Trade Futures on global indices, commodities, currencies, and energy markets with FP Markets.
Futures trading gives you access to a dynamic, exchange-driven marketplace where traders buy and sell standardised contracts based on the future price of an asset. These contracts are derivatives, meaning their value is derived from an underlying market such as commodities, currencies, or indices.
By agreeing on a price today for a transaction that will take place at a specified date in the future, traders can speculate on market movements or hedge existing positions. With global markets and a wide range of instruments available, futures trading offers both flexibility and a wide array of options in fast-moving financial environments.
Futures trading takes place on global exchanges where participants buy and sell standardised contracts based on the future price of an asset. Unlike traditional stock markets, futures markets operate 24 hours a day, five days a week, providing extended trading opportunities across time zones.
Some of the world’s leading futures exchanges are the CME Group, based in the US, and the National Stock Exchange of India (NSE), which is among the largest globally by number of futures contracts traded.

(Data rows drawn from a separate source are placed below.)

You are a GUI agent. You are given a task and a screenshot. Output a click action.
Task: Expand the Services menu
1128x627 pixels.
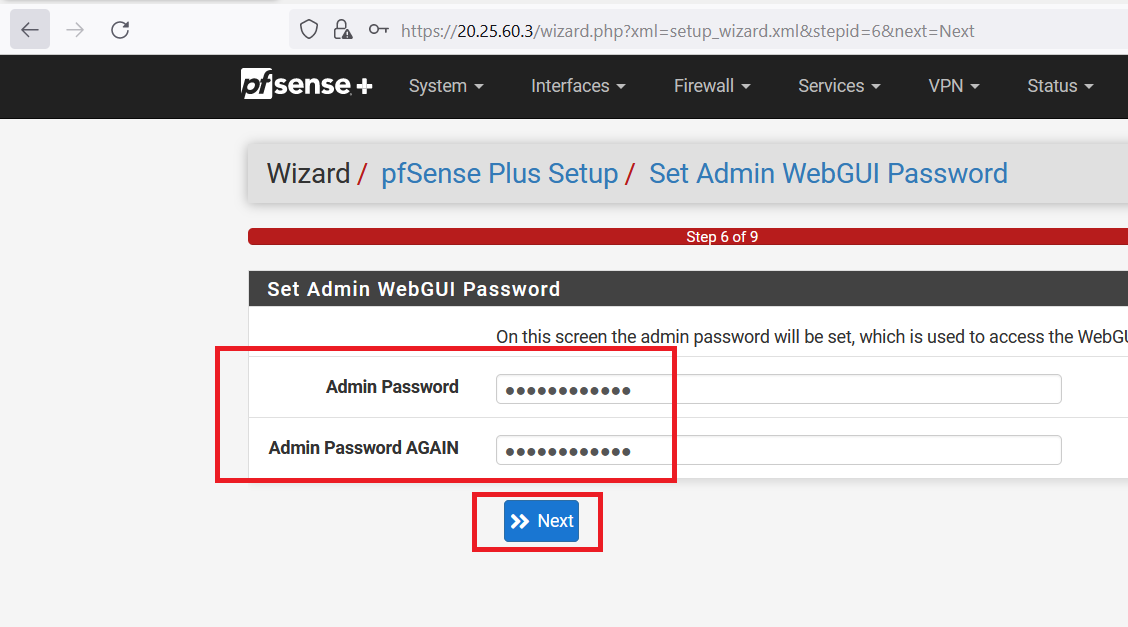839,86
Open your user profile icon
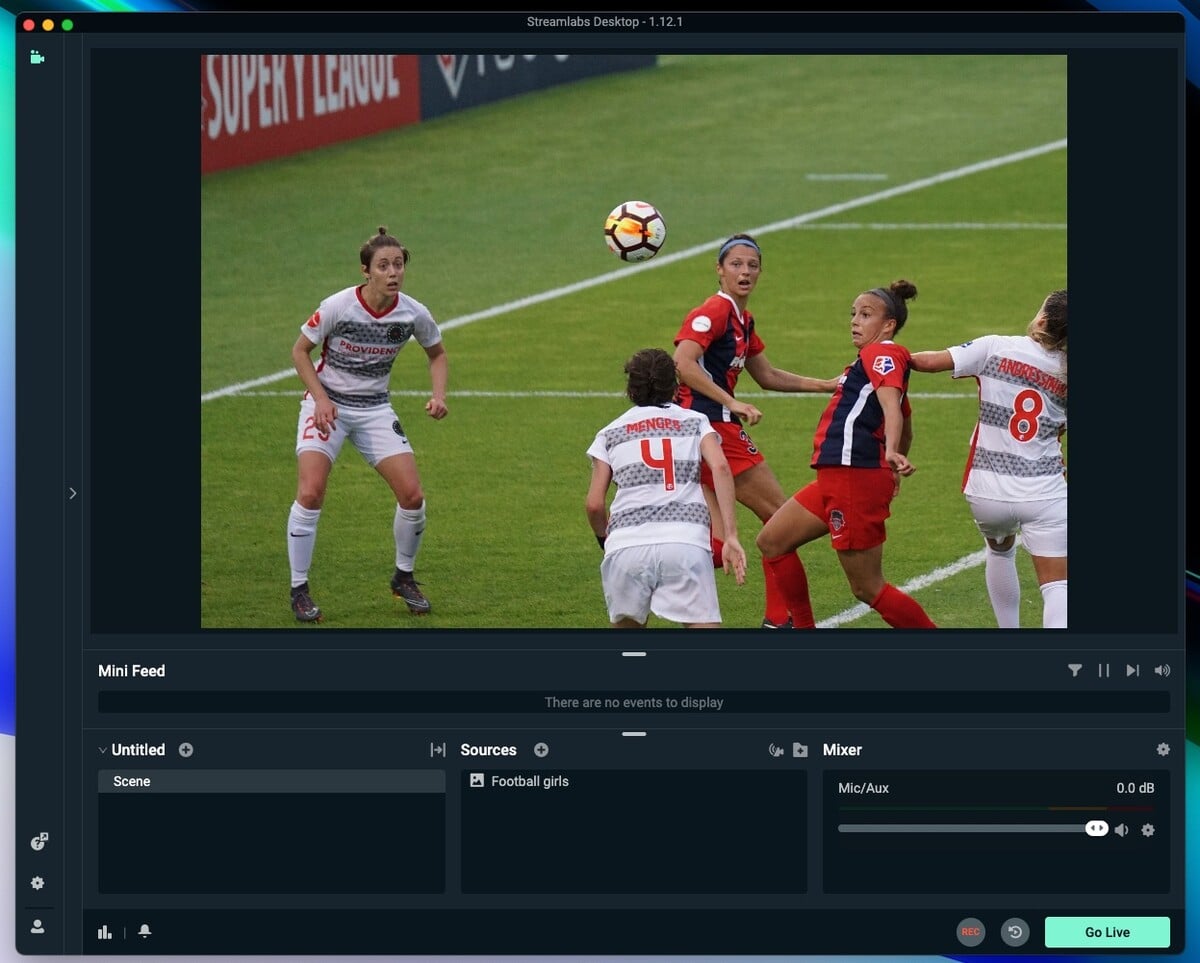1200x963 pixels. (38, 925)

Futures are traded by active retail traders, professional traders, and institutional clients seeking exposure to markets such as indices, commodities, currencies, and energy. They are commonly used by short-term speculators and experienced traders applying broader macroeconomic or multi-asset trading strategies.
They are also used by hedgers and quantitative traders looking to manage market exposure without trading the underlying futures contract directly. Their appeal often comes from flexible sizing, access to global markets, extended trading hours, and the ability to react quickly to price movements.
Futures are agreements that track the price of an underlying market, enabling traders to buy or sell based on expected price changes. They are commonly used to gain exposure to global markets without directly purchasing the asset.
Futures provide access to a range of global markets, including indices, commodities, currencies, and energy products. This allows traders to diversify and gain exposure to different sectors from a single platform.
Prices are driven by movements in the underlying global futures markets, which can be affected by factors such as economic data, interest rates, geopolitical events, supply and demand conditions, and overall market sentiment.